Dimitri Bertsekas, professor emérito do MIT e uma das mentes mais influentes por trás dos algoritmos que governam o mundo digital, faleceu aos 83 anos em sua casa em Massachusetts. A notícia foi confirmada pelo próprio MIT, instituição à qual esteve ligado por quatro décadas. Sua carreira atravessou e moldou campos que vão da otimização e controle computacional ao aprendizado por reforço e à inteligência artificial.

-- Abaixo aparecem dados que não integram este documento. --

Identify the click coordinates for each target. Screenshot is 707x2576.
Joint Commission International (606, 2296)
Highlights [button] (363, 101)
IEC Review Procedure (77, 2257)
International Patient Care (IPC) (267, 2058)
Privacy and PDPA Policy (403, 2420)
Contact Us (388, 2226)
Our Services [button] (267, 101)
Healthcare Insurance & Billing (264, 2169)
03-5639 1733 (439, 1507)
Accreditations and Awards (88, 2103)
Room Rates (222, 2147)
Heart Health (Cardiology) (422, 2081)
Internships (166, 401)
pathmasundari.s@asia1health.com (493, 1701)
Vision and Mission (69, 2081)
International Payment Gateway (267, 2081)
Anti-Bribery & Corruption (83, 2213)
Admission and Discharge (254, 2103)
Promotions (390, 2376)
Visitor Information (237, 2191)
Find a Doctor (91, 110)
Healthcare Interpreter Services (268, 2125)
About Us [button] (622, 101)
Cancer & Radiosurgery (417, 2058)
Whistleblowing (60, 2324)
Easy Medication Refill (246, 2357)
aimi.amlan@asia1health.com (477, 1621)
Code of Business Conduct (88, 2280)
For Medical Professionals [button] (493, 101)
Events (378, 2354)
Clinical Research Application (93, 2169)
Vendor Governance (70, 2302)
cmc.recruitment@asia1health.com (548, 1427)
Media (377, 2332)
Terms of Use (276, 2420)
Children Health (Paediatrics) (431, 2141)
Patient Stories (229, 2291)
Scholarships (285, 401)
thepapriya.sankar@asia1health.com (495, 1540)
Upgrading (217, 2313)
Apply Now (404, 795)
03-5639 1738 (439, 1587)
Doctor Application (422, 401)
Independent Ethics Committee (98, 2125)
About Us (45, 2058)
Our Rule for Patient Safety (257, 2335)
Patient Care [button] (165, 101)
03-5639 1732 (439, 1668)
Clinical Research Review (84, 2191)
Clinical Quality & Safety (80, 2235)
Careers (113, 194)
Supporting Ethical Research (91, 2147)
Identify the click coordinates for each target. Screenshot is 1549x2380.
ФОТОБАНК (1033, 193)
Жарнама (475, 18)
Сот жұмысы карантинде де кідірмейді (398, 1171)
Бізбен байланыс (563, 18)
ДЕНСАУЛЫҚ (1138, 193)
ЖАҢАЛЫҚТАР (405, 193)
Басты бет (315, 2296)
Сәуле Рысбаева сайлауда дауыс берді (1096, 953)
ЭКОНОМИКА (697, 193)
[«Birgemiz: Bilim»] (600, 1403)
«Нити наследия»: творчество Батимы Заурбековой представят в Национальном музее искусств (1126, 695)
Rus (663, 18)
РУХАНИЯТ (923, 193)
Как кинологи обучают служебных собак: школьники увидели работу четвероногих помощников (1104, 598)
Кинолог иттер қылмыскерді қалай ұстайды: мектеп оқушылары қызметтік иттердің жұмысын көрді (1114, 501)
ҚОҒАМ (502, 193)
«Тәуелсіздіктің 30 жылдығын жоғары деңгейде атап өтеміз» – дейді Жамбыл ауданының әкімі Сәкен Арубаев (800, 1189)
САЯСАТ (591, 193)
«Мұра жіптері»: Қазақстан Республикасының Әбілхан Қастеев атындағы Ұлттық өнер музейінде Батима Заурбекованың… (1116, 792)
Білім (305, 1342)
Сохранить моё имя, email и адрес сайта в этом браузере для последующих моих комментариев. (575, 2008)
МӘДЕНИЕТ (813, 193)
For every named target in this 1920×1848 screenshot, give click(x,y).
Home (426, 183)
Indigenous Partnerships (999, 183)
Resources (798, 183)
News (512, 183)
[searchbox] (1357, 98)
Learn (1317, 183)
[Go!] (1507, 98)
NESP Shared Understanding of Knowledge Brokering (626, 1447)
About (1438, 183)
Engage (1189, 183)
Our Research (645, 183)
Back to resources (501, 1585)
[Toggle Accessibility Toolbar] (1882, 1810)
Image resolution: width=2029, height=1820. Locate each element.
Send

Embora sua pesquisa tenha gerado prêmios e reconhecimento, incluindo uma cadeira na Academia Nacional de Engenharia dos EUA, o impacto mais duradouro de Bertsekas talvez não resida em um único paper, mas em sua prolífica obra como autor. Com mais de 20 livros e monografias, ele se tornou o arquiteto da clareza em domínios notórios por sua complexidade, ensinando gerações de engenheiros e cientistas a pensar. Sua habilidade não era apenas descobrir, mas traduzir.
O Arquiteto da Clareza
Nos corredores do MIT, Stanford e outras universidades de ponta, os livros de Bertsekas não eram apenas material de apoio; eram o currículo. Colegas e ex-alunos o descrevem como um mestre na arte de destilar conceitos difíceis em explicações simples, mas rigorosamente precisas. Asu Ozdaglar, chefe do departamento de Engenharia Elétrica e Ciência da Computação do MIT, credita a uma aula de otimização de Bertsekas a decisão de mudar o rumo de sua própria carreira. “A clareza conceitual e o rigor matemático que ele trazia a cada tópico [...] estabeleceram uma fundação que continua a informar meu trabalho acadêmico”, afirmou ela.
Sua mentoria era tão elegante quanto sua prosa. Steven E. Shreve, hoje professor emérito na Carnegie Mellon, lembra de ter pedido a Bertsekas para ser seu orientador de doutorado. Em vez de uma resposta direta, Bertsekas entregou-lhe o rascunho de um manuscrito — que viria a ser o clássico “Dynamic Programming and Stochastic Control” — e pediu que o revisasse. “Aprendi a teoria da programação dinâmica [...] recebendo instrução individualizada. Quando o livro finalmente foi publicado, Dimitri generosamente reconheceu minha participação, como se eu tivesse feito um favor a ele, e não o contrário”, recorda Shreve. A obsessão pela qualidade do texto o levou a fundar sua própria editora, a Athena Scientific, garantindo controle total sobre o design e a didática de suas publicações.
Da Ciência à Arte
A amplitude de sua curiosidade era notável. Robert Gallager, professor emérito do MIT, coautor de “Data Networks” com Bertsekas em 1987, lembra que o campo mudava drasticamente na época. “Dimitri era o parceiro ideal, capaz de traduzir rapidamente conceitos difíceis em explicações simples, mas precisas, e de combinar meu conhecimento com o dele em um todo compreensível”. Essa capacidade de síntese foi crucial para o desenvolvimento de outra área. Seu livro com John Tsitsiklis, “Neuro-Dynamic Programming”, é visto hoje como uma obra precursora, que antecipou e ajudou a definir muitas das ideias centrais do que se tornaria o campo de aprendizado por reforço (reinforcement learning).
Para Bertsekas, a pesquisa era uma forma de arte. Em um ensaio de 2025, ele explorou a intersecção entre o trabalho de um técnico, um artesão e um artista, argumentando que a grande ciência vive nesse cruzamento. Ele próprio era a personificação dessa ideia: um “homem renascentista”, como o descreveu o colaborador David Castañón, que aplicava seu olhar estético não apenas aos algoritmos, mas também às ilustrações de seus livros e às fotografias que tirava em suas viagens. “Para Dimitri, tratava-se de descobrir significado, de revelar a maneira ‘certa’ de ver um assunto, enriquecê-lo e transmiti-lo de maneira cristalina”, complementa Tsitsiklis.
Seus ex-alunos, muitos dos quais se tornaram gigantes em suas próprias áreas, lembram-se do homem por trás do intelecto. Benjamin Van Roy, professor em Stanford, recorda que os estudantes de PhD se referiam a Bertsekas como um “imortal”, mas que com o tempo a figura intimidadora deu lugar a um amigo. Para outros, como Yuchao Li, pós-doutorando que o teve como mentor na Arizona State University, ele era como “um pai amoroso, cheio de sabedoria infinita”. O legado de Dimitri Bertsekas, portanto, não está apenas nos algoritmos que ajudou a criar, mas na clareza que ele trouxe ao mundo e na inspiração que semeou em todos que ensinou — seja pessoalmente ou através de suas páginas.